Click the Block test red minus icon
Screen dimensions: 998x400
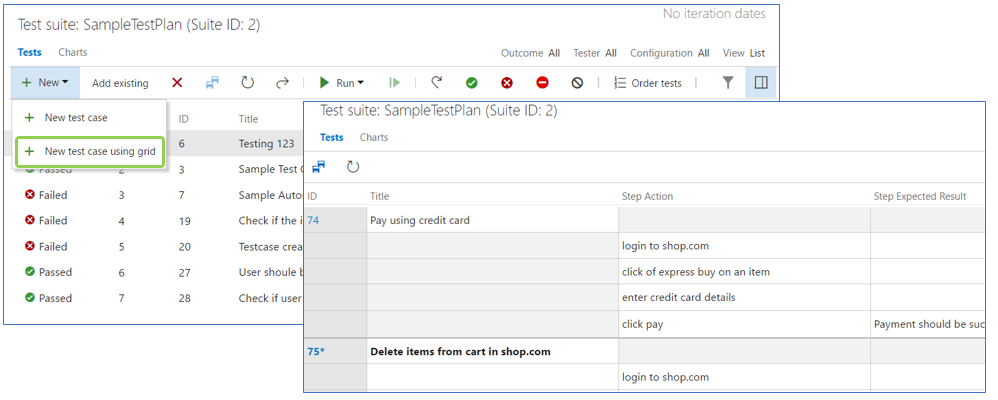(542, 83)
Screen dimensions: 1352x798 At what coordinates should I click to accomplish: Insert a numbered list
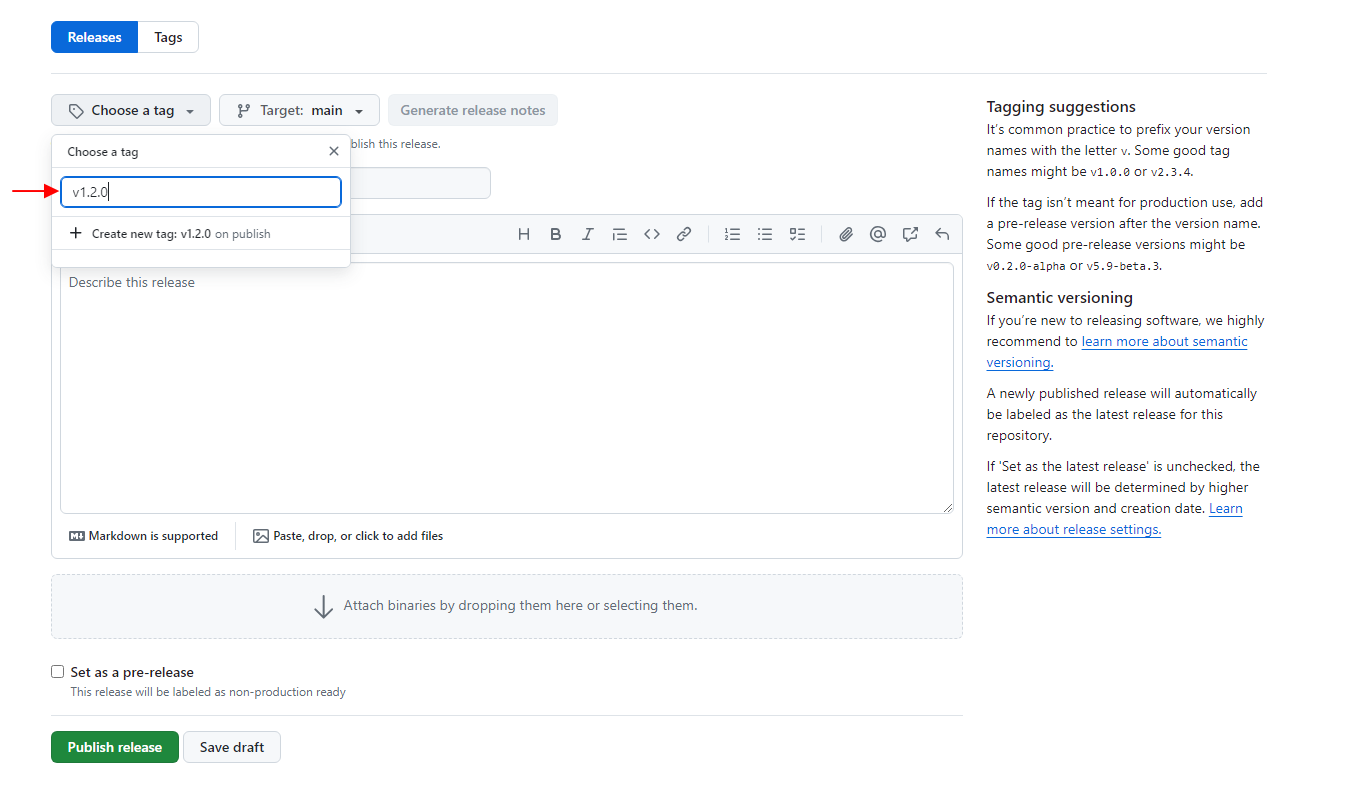click(732, 234)
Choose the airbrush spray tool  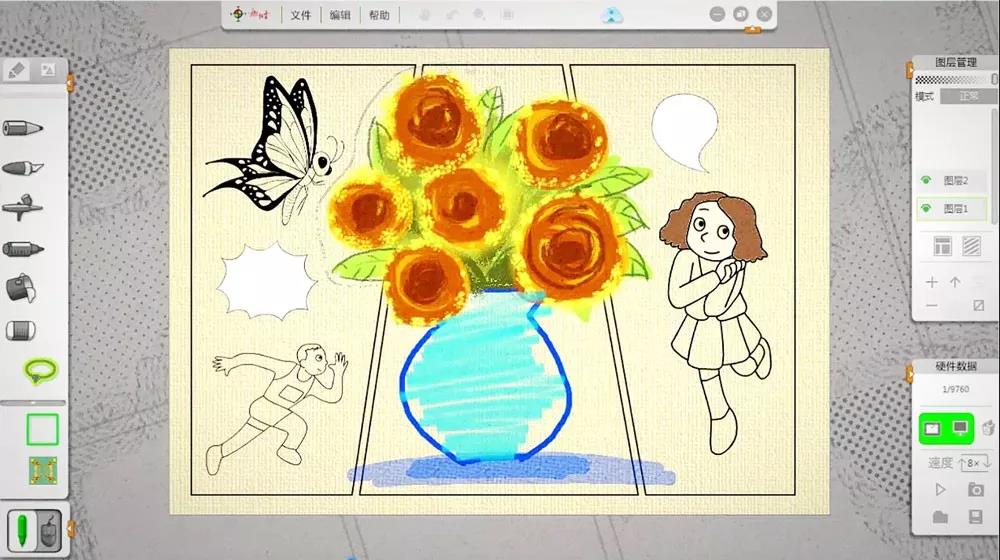[x=23, y=208]
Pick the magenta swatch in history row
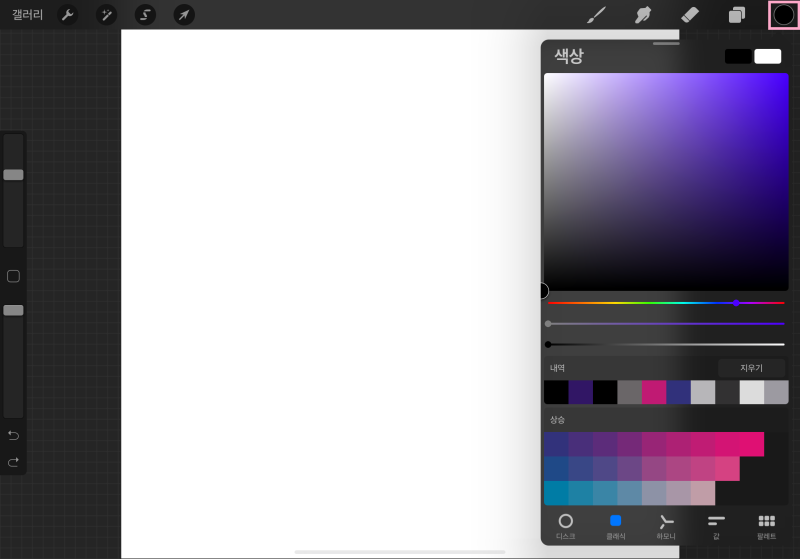 654,392
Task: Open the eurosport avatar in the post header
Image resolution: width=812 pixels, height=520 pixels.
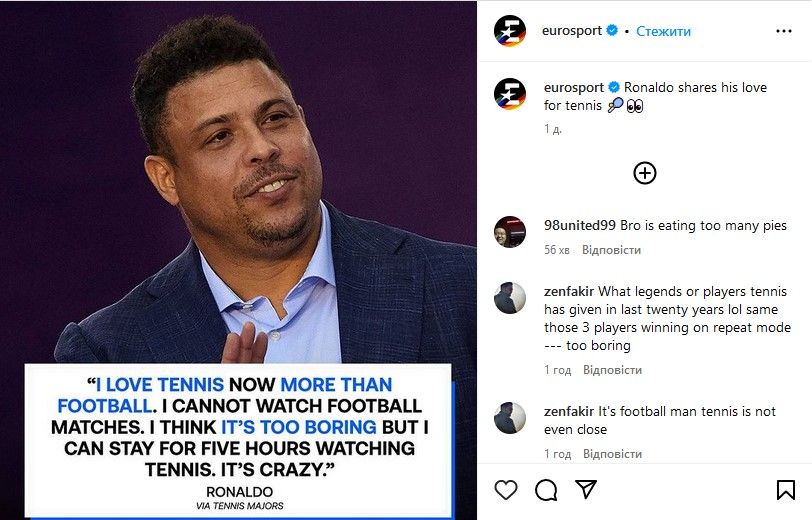Action: pyautogui.click(x=510, y=31)
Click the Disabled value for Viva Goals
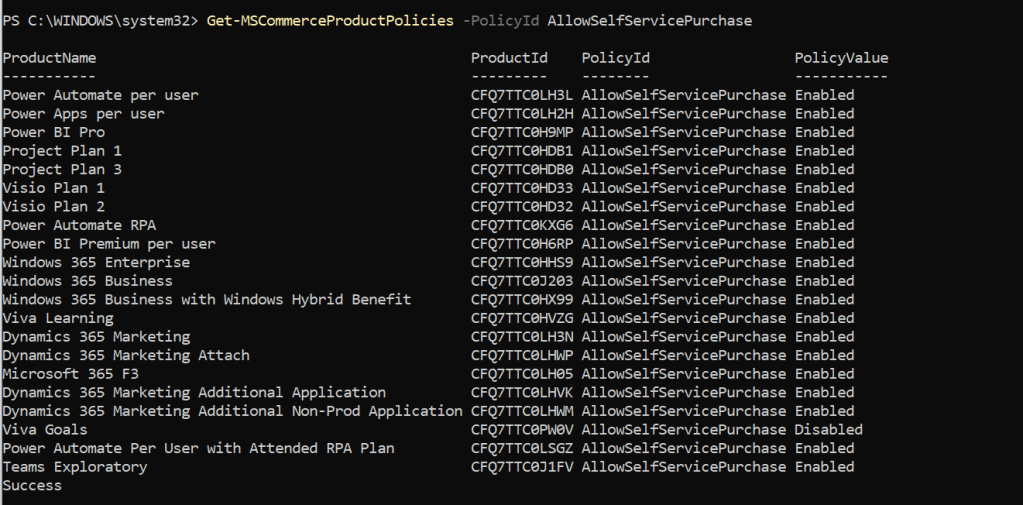Viewport: 1023px width, 505px height. coord(828,429)
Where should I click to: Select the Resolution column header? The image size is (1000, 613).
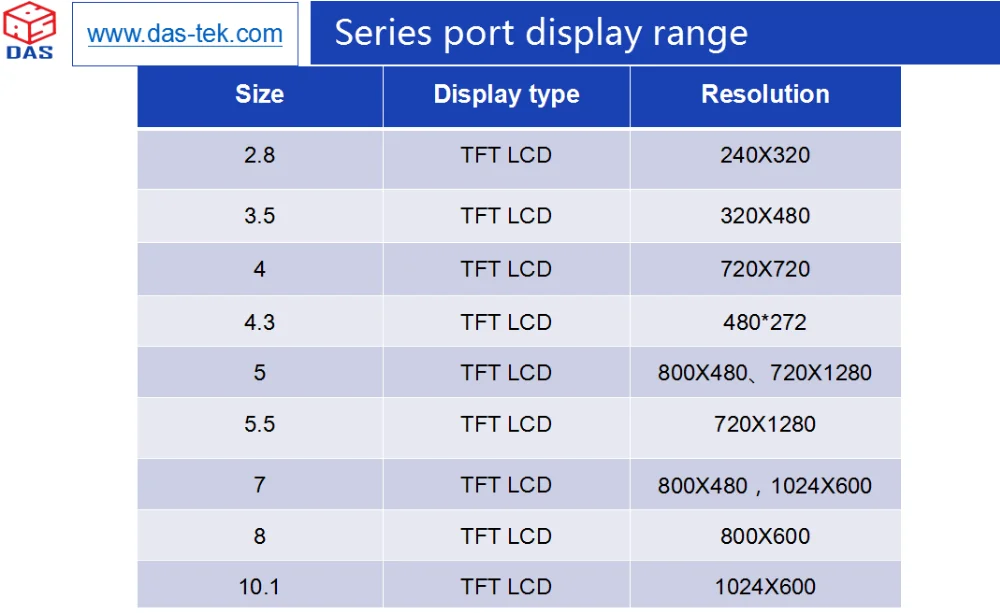pyautogui.click(x=765, y=95)
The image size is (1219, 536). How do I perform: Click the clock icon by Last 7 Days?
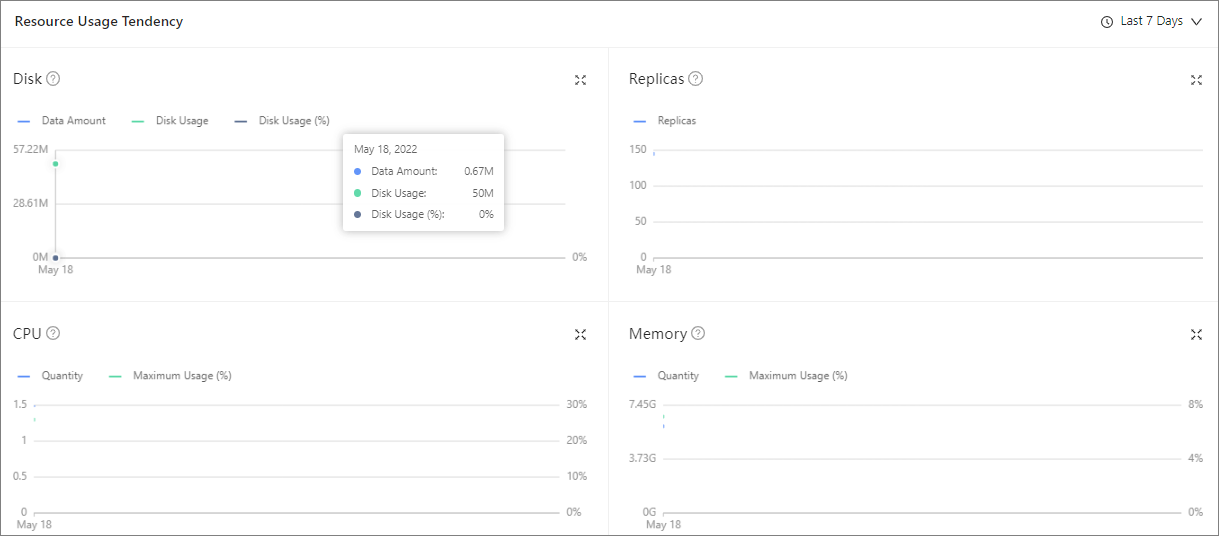[1107, 22]
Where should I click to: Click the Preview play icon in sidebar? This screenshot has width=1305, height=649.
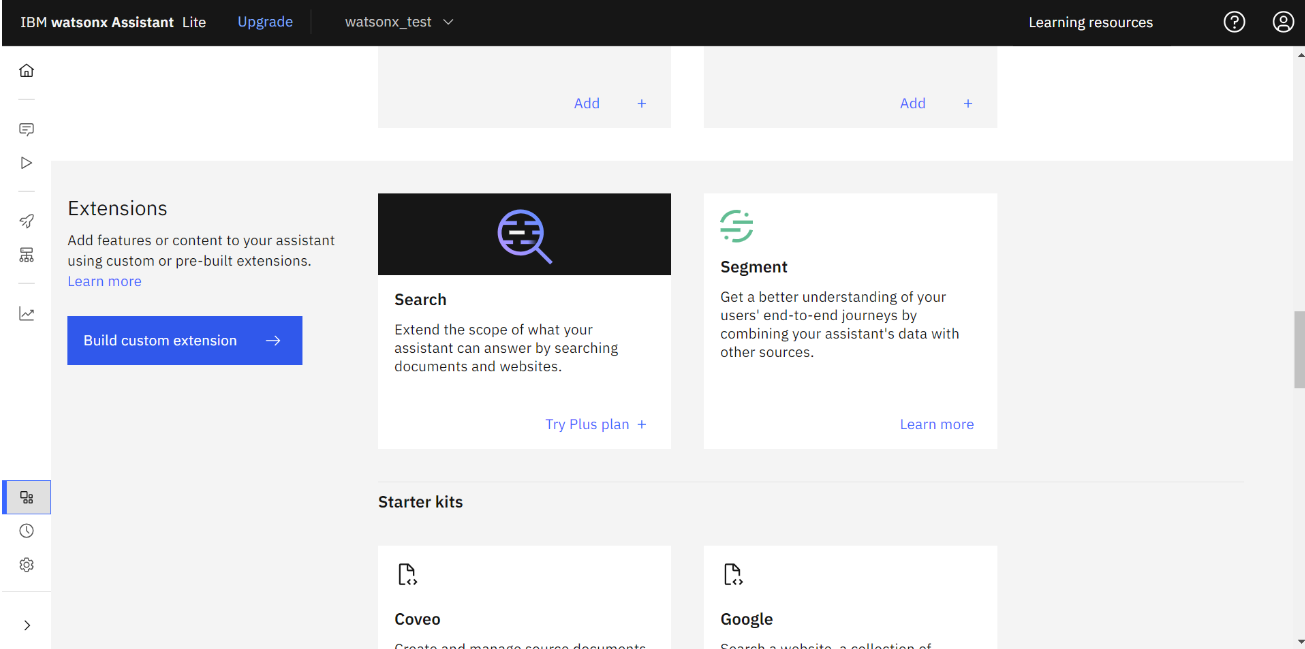coord(27,163)
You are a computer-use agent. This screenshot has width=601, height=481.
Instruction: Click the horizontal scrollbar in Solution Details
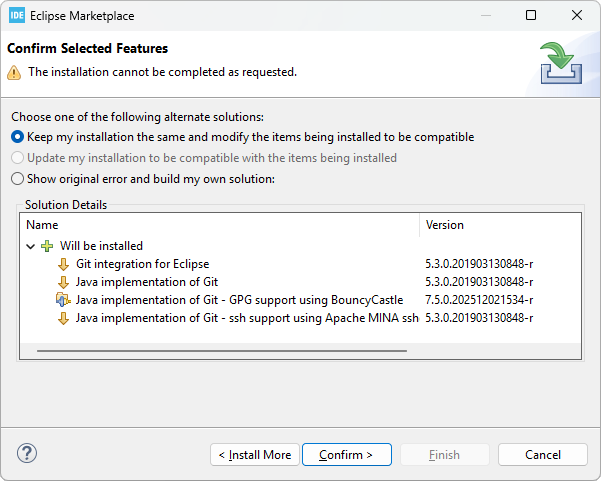point(222,351)
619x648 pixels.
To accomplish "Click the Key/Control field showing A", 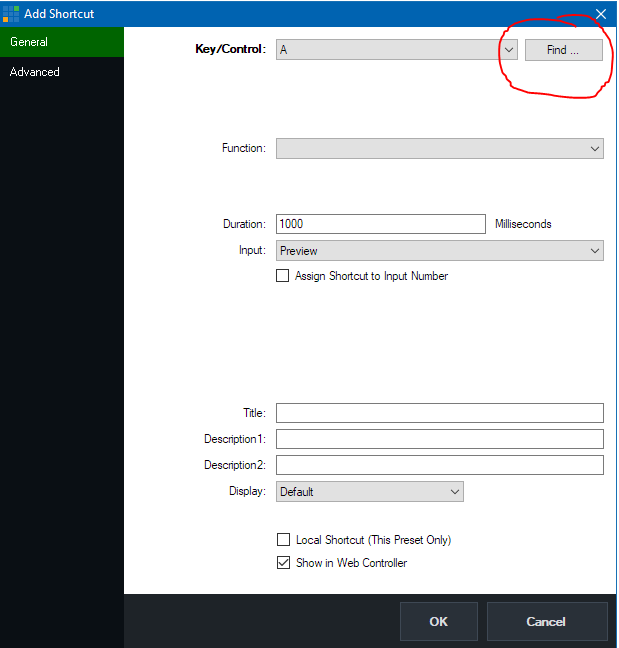I will 385,50.
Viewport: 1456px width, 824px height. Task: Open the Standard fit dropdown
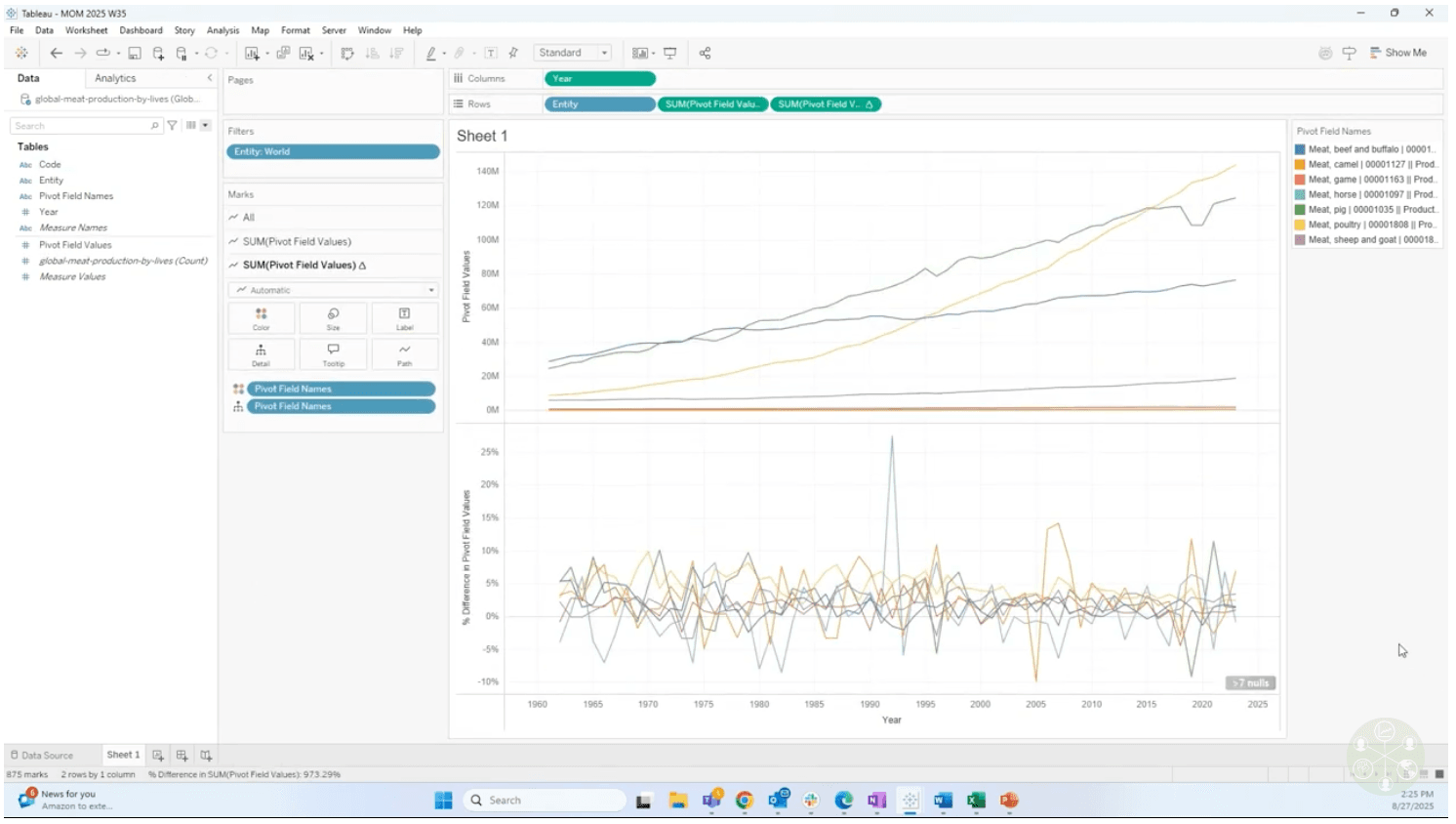573,54
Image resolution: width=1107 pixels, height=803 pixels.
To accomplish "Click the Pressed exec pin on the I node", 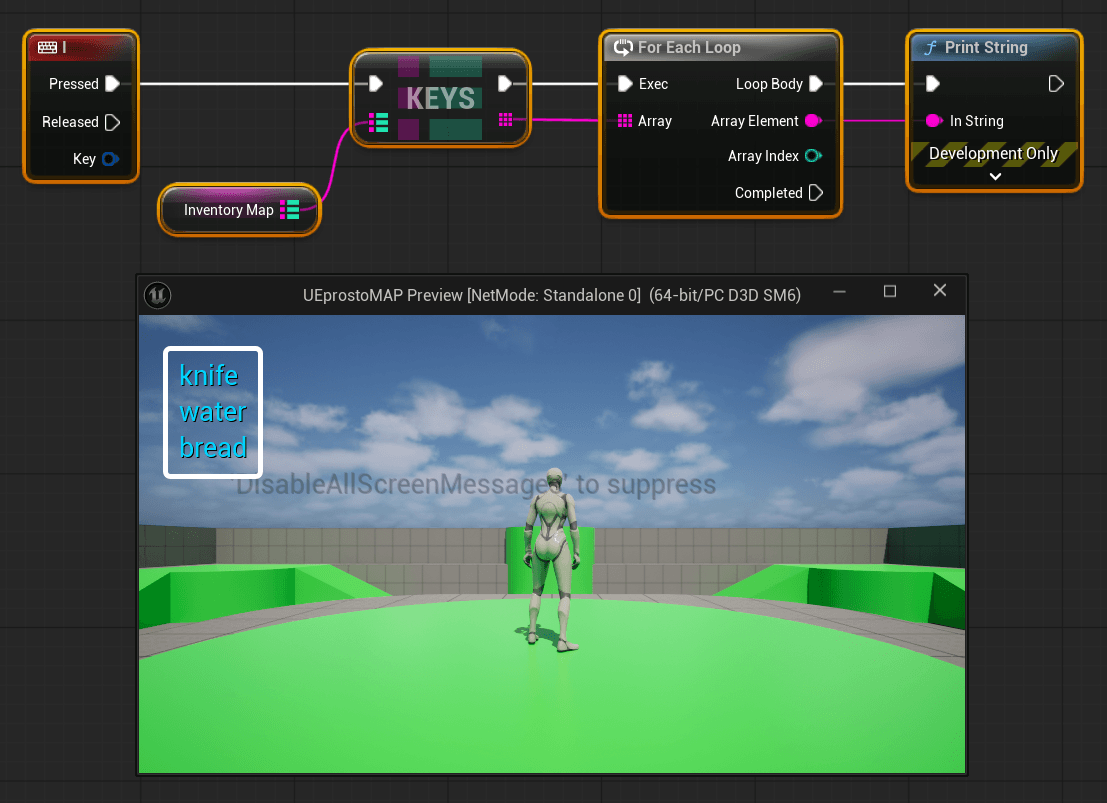I will coord(112,83).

• [Work instructions] Using the records above, print exactly the run of lines that starts with the line with "Where should I click to: Click" and goes on through the line with "619x648 pixels.", pictures excluded.

• [Task answer]
Where should I click to: Click the Preview play icon in sidebar? This screenshot has width=1305, height=649.
coord(27,163)
You are a computer-use agent. This screenshot has width=601, height=481.
Instruction: Click the horizontal scrollbar in Solution Details
point(222,351)
619x648 pixels.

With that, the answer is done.